En République démocratique du Congo, une vidéo d’une rare violence a provoqué une vague d’indignation au sein de l’opinion publique et bien au-delà des frontières du pays. Filmée le 25 mars 2026 à l’Hôpital général de référence de Kinkole, dans l’est de Kinshasa, la scène montre un médecin s’en prenant physiquement à une patiente qui venait d’accoucher.
Sur les images largement relayées sur les réseaux sociaux, le praticien assène plusieurs coups et gifles à la jeune femme, allongée nue sur un lit d’hôpital. En état de grande vulnérabilité, celle-ci tente de se défendre et appelle à l’aide, sans qu’aucune personne présente n’intervienne. La passivité du personnel et du cameraman choque autant que la brutalité de la scène elle-même.

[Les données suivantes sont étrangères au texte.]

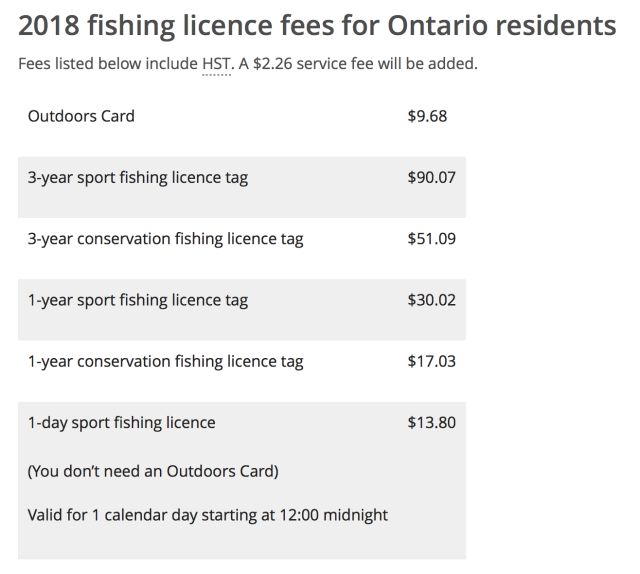Click the $17.03 fee amount
640x574 pixels.
(x=431, y=361)
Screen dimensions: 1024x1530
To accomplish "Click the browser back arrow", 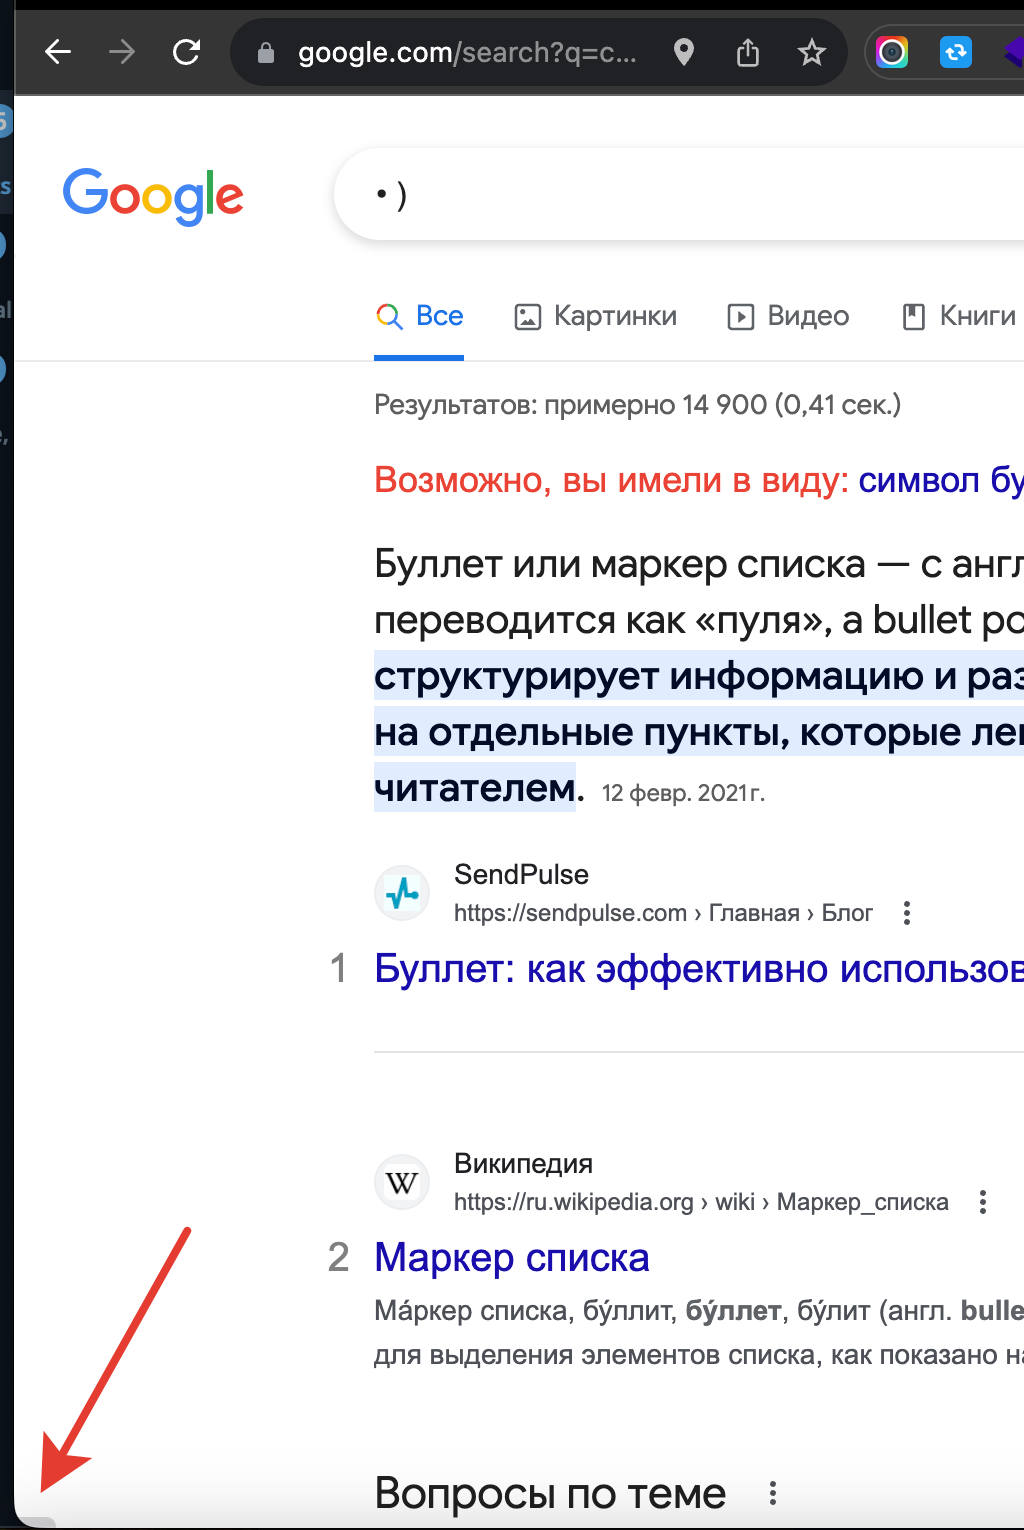I will coord(58,52).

Un médecin poursuivi et une défense controversée
Le praticien, identifié comme David Balanganayi, a été interpellé puis présenté devant la justice. Poursuivi pour coups et blessures aggravés, atteinte à la vie privée, tortures et tentative de meurtre, il a reconnu avoir porté des coups lors de son audience devant le tribunal de grande instance de Kinkole.
Face aux juges, il a tenté de justifier son geste en évoquant une urgence médicale. Selon lui, la patiente, Dorcas Muya, souffrait d’une hémorragie post-partum et résistait aux soins, compromettant ainsi les tentatives pour lui sauver la vie. Le médecin a également expliqué avoir demandé que la scène soit filmée afin de se protéger en cas d’issue fatale, un argument qui n’a fait qu’accentuer la controverse.
Des pratiques médicales dénoncées
D’après les éléments contenus dans la plainte déposée par l’ONG Sauvons la corporation médicale, la patiente se trouvait dans un état de vulnérabilité physique et psychologique extrême au moment des faits. Elle devait subir une suture post-partum qui, selon les accusations, aurait été réalisée sans anesthésie.
Pour Ambrocckha Kabeya, président du Conseil national de l’ordre des sages-femmes, de telles pratiques sont contraires aux normes médicales. Il rappelle que tout acte doit être réalisé avec le consentement de la patiente et sous anesthésie, soulignant néanmoins que certaines dérives persistent dans les structures de santé.
Un scandale révélateur d’un problème plus profond
Au-delà de l’émotion suscitée par cette affaire, ce drame met en lumière une réalité plus large, celle des violences obstétricales encore présentes dans certains établissements de santé en RDC. Derrière ce cas se dessinent des dysfonctionnements liés au manque de moyens, à la pression sur le personnel médical et à des pratiques parfois éloignées des standards de soins.
Une affaire aux répercussions nationales et internationales
La diffusion de cette vidéo a ravivé les appels à une réforme en profondeur du système de santé congolais. Pour de nombreuses organisations de défense des droits humains, cette affaire doit servir d’électrochoc afin de renforcer la protection des patientes, en particulier dans des moments aussi critiques que l’accouchement.
L’évolution judiciaire de ce dossier sera suivie de près, tant elle pourrait marquer un tournant dans la lutte contre les violences en milieu hospitalier en République démocratique du Congo.